Aku melangkah masuk ke kamar. Kukunci pintu dan bersandar di belakangnya. Terbayang kejadian dua tahun lalu. Ketika Mak meneleponku dan meminta ijin untuk menikah lagi. Aku tak pernah bilang iya tidak juga pernah mengatakan tidak. Aku hanya diam sepanjang Mak berbicara. Namun hatiku sebagai anak ketika itu seperti dirobek-robek.

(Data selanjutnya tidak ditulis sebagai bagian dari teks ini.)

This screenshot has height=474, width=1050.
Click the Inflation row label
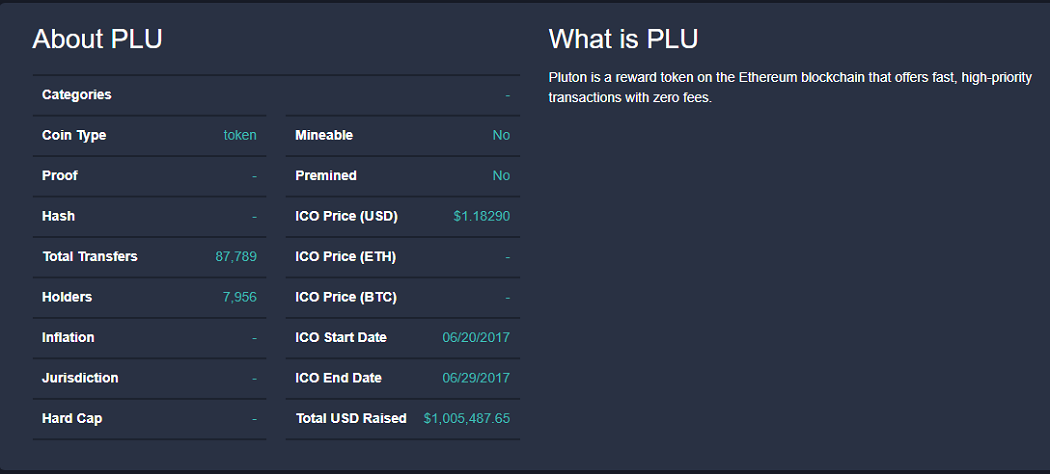pyautogui.click(x=68, y=337)
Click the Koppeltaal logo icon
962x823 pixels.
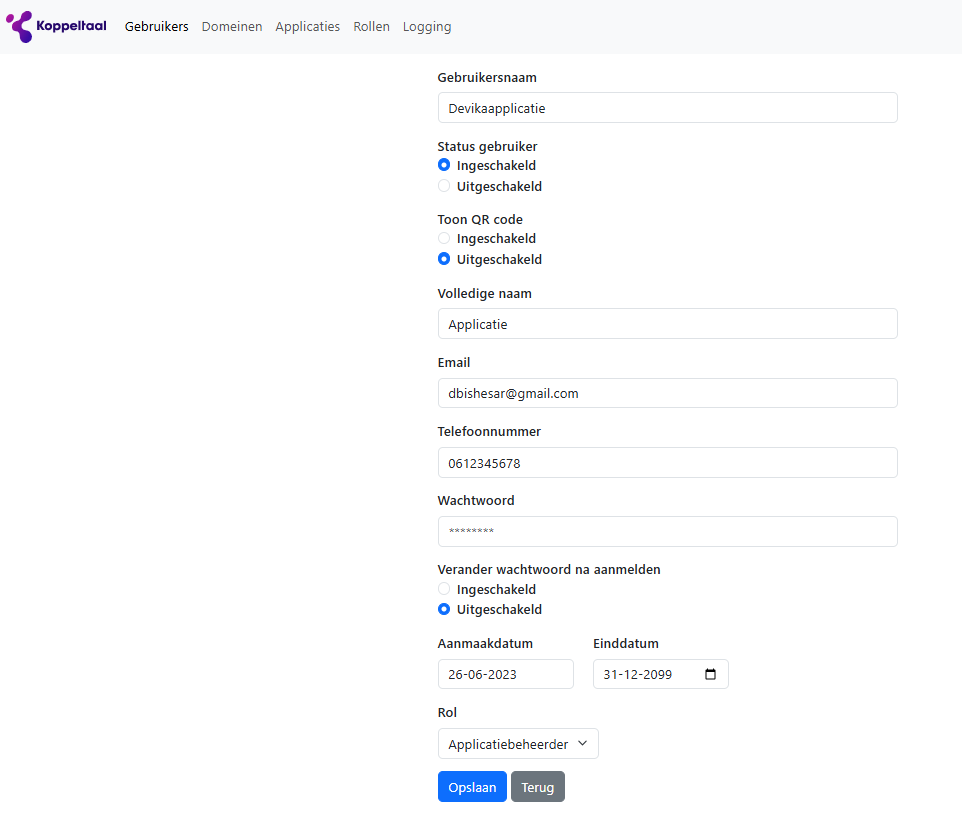(20, 26)
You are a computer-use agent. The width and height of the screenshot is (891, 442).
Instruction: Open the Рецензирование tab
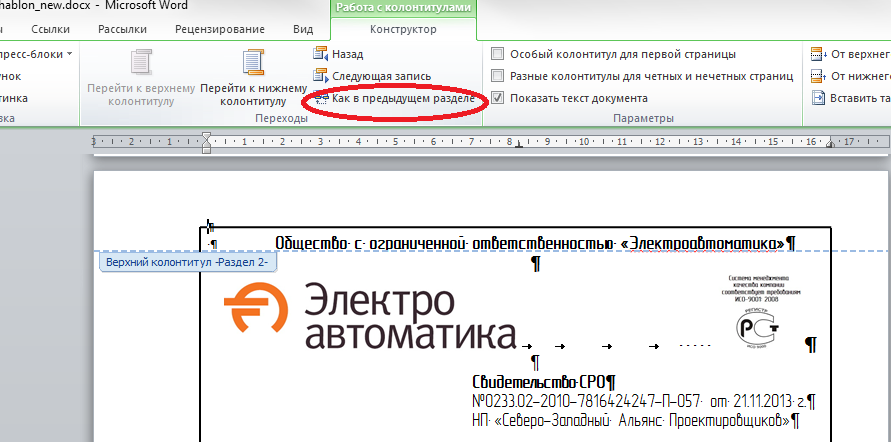[x=221, y=30]
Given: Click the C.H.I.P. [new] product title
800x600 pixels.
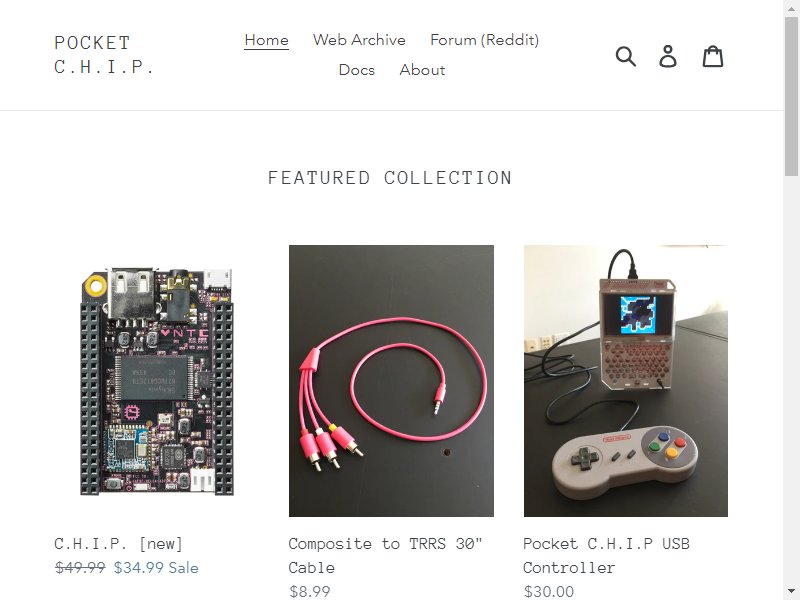Looking at the screenshot, I should tap(118, 544).
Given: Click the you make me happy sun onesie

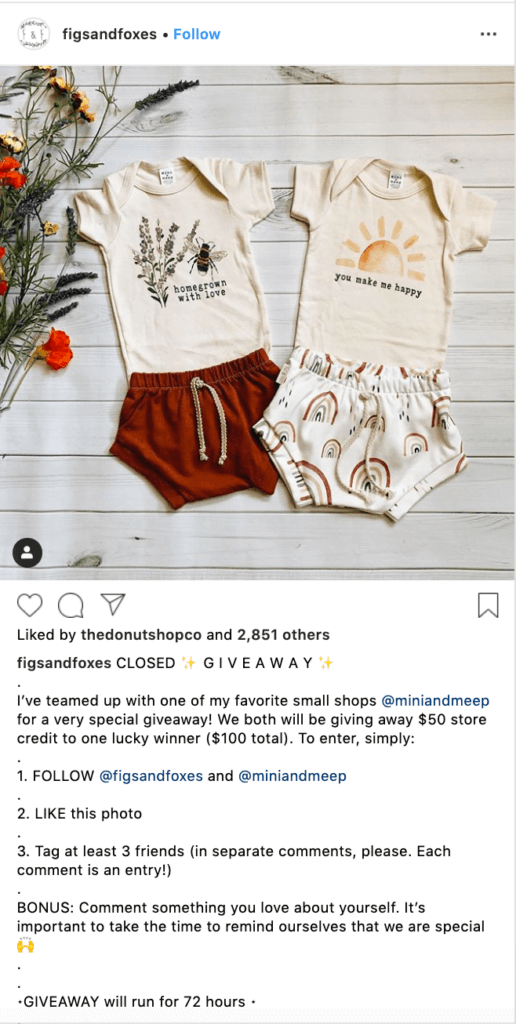Looking at the screenshot, I should (x=389, y=261).
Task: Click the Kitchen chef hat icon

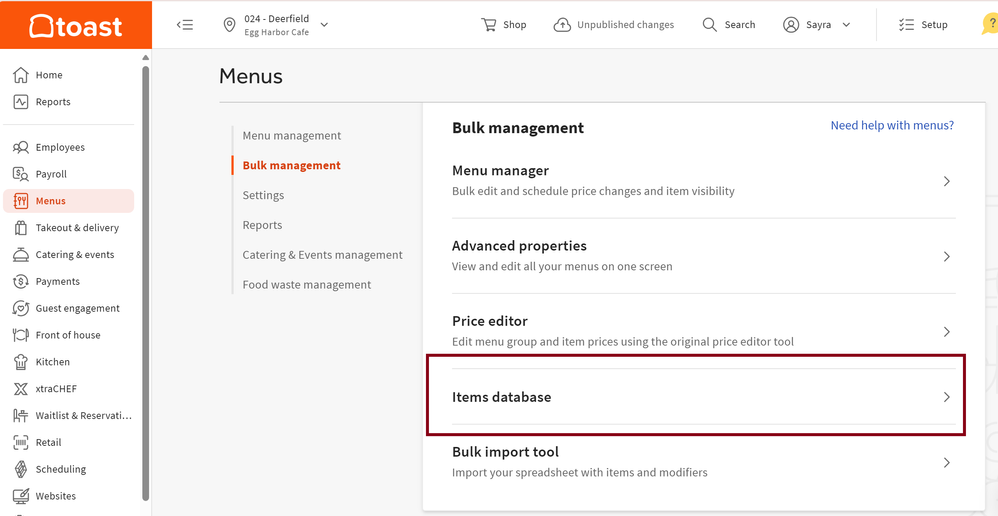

“Mak sudah berusaha menghindari dia, tapi dia terus menerus meminta Mak. Sudah tiga kali Mak tolak. Bila Mak tolak lagi Mak takut terjadi apa-apa nanti.” Kata Mak siang itu.

Aku masih diam.

“Kamu masih terlalu muda untuk bisa mengerti perasaan Mak. Dengan Mak menikah lagi bukan berarti Mak mengkhianati ayah kalian. Cinta Mak tetap untuk dia, dan sampai kapanpun tidak akan tergantikan di hati Mak.”

“Ya, aku memang tidak mengerti apa-apa” jawabku dalam hati.

“Mak hanya minta restu dari anak-anak Mak, karena nantinya dia akan jadi ayah bagi kalian semua.”

Setelah itu aku tak mendengar apa-apa lagi. Duniaku benar-benar menjadi gelap seketika. Tulang-belulangku melemas bahkan untuk menjawab tidak sekalipun aku tak berkuasa.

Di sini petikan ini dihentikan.